Distinct (DB)

Returns only distinct combinations of values from specified columns of a database source. Rows are not returned in any particular order, but each combination of values within a row is distinct from other rows.

Information at a Glance

Note: You can also use this operator in a workflow that uses TIBCO® Data Virtualization and Apache Spark 3.2 or later.

Parameter

Description
Category Transform
Data source type DB
Send output to other operators Yes
Data processing tool SQL

Note: The Distinct (DB) operator is for database data only. For Hadoop data, use the Distinct (HD) operator.

Input

A database source. Users choose the columns from which they want distinct combinations, and the operator performs the calculation.

Bad or Missing Values
Missing values are considered as part of determination of distinct values.

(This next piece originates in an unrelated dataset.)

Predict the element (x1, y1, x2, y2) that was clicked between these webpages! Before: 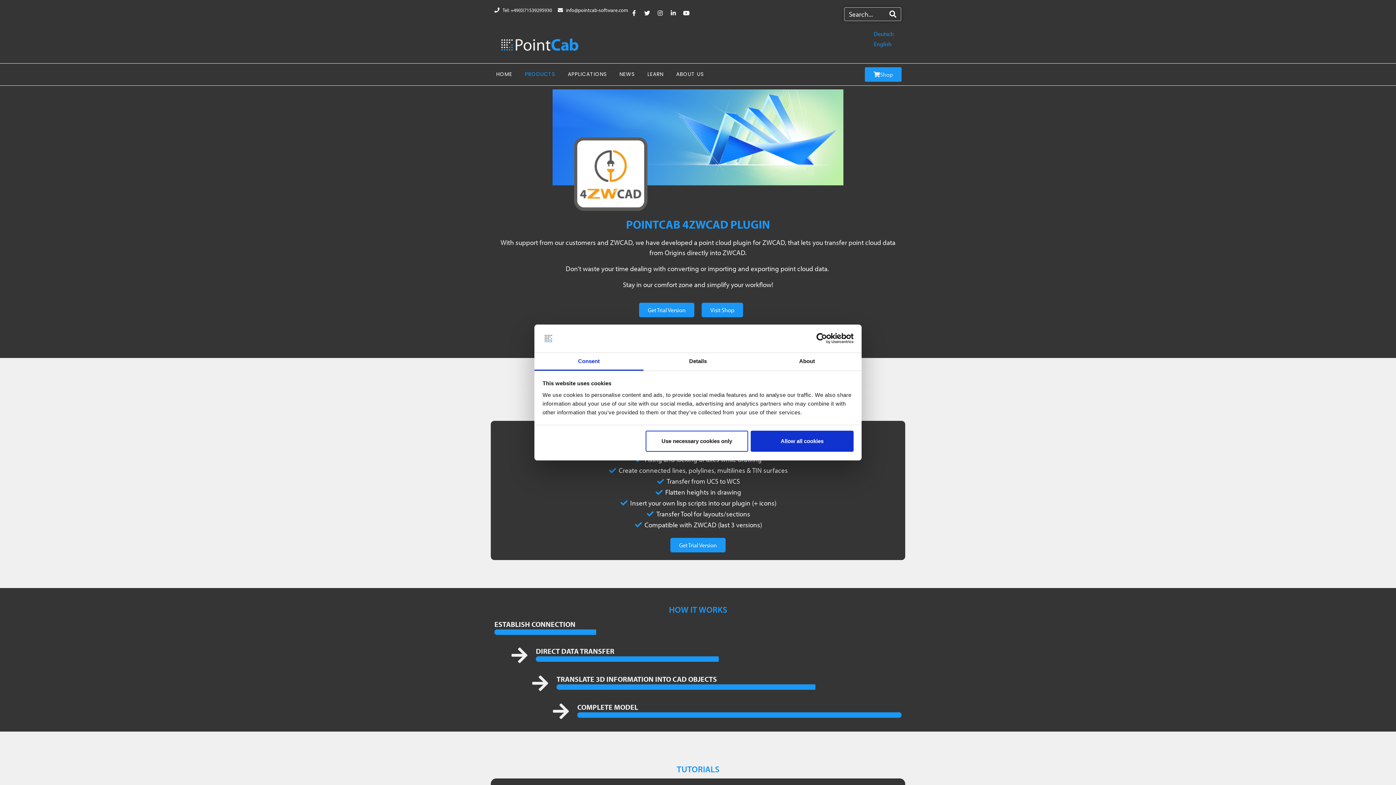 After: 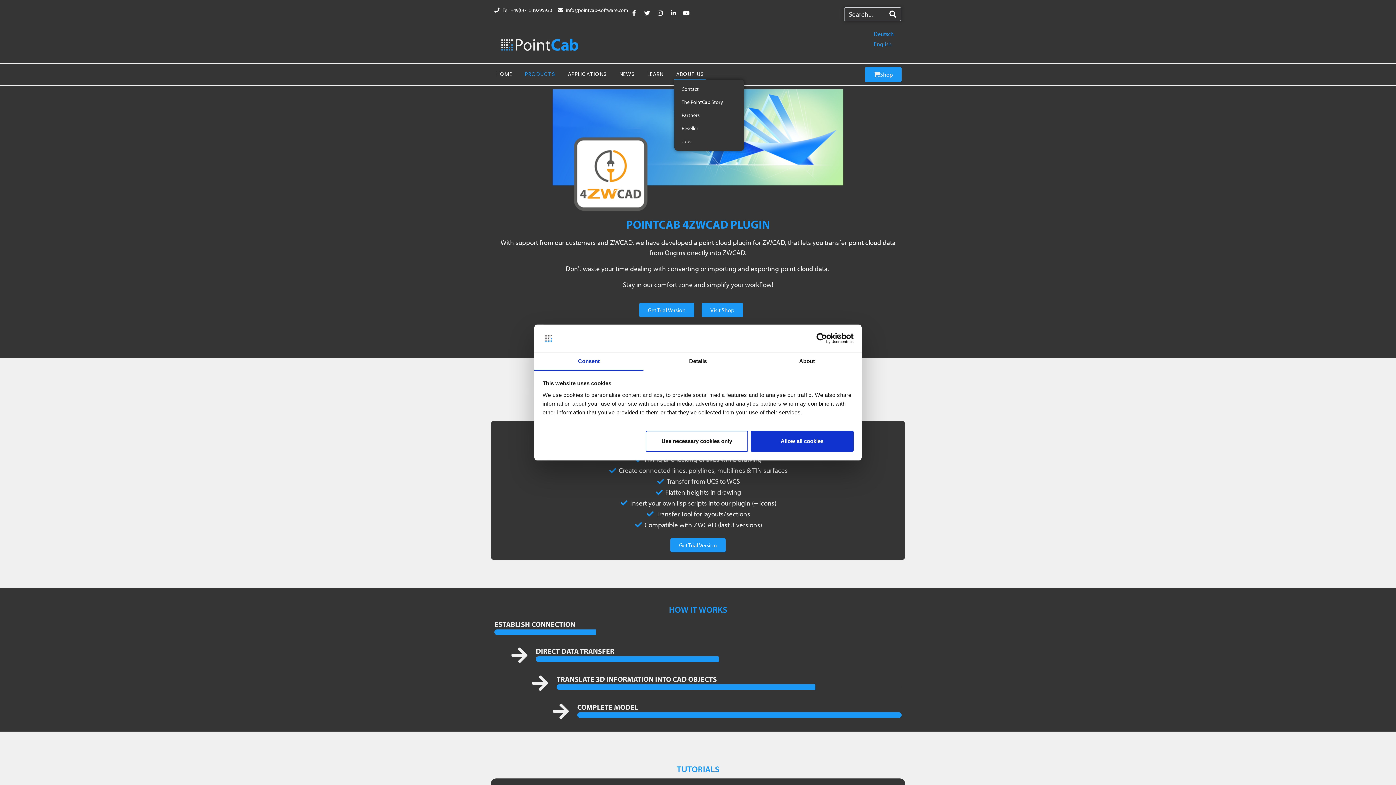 Action: label: ABOUT US bbox: (674, 69, 705, 79)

If a column has a missing value, a missing value is considered distinct from a value.
This operator handles null values by eliminating them from the input calculation. To prevent this behavior, use the Null Value Replacement (DB) operator on the initial training data to replace bad or missing values.

Configuration

Parameter Description
Notes Notes or helpful information about this operator's parameter settings. When you enter content in the Notes field, a yellow asterisk appears on the operator.
Distinct Columns

*required

Select one or more columns from the data source by which to generate rows of data, where each row has a distinct combination of column values.
Output Type
  • TABLE outputs a database table. Specifying TABLE enables Storage Parameters.
  • VIEW outputs a database view.
Output Schema The schema for the output table or view.
Output Table Specify the table path and name where the output of the results is generated. By default, this is a unique table name based on your user ID, workflow ID, and operator.
Drop If Exists Specifies whether to overwrite an existing table.
  • Yes - If a table with the name exists, it is dropped before storing the results.
  • No - If a table with the name exists, the results window shows an error message.

Output

Data Output
A subset of data with only selected columns, and each row only distinct combinations of values in those columns.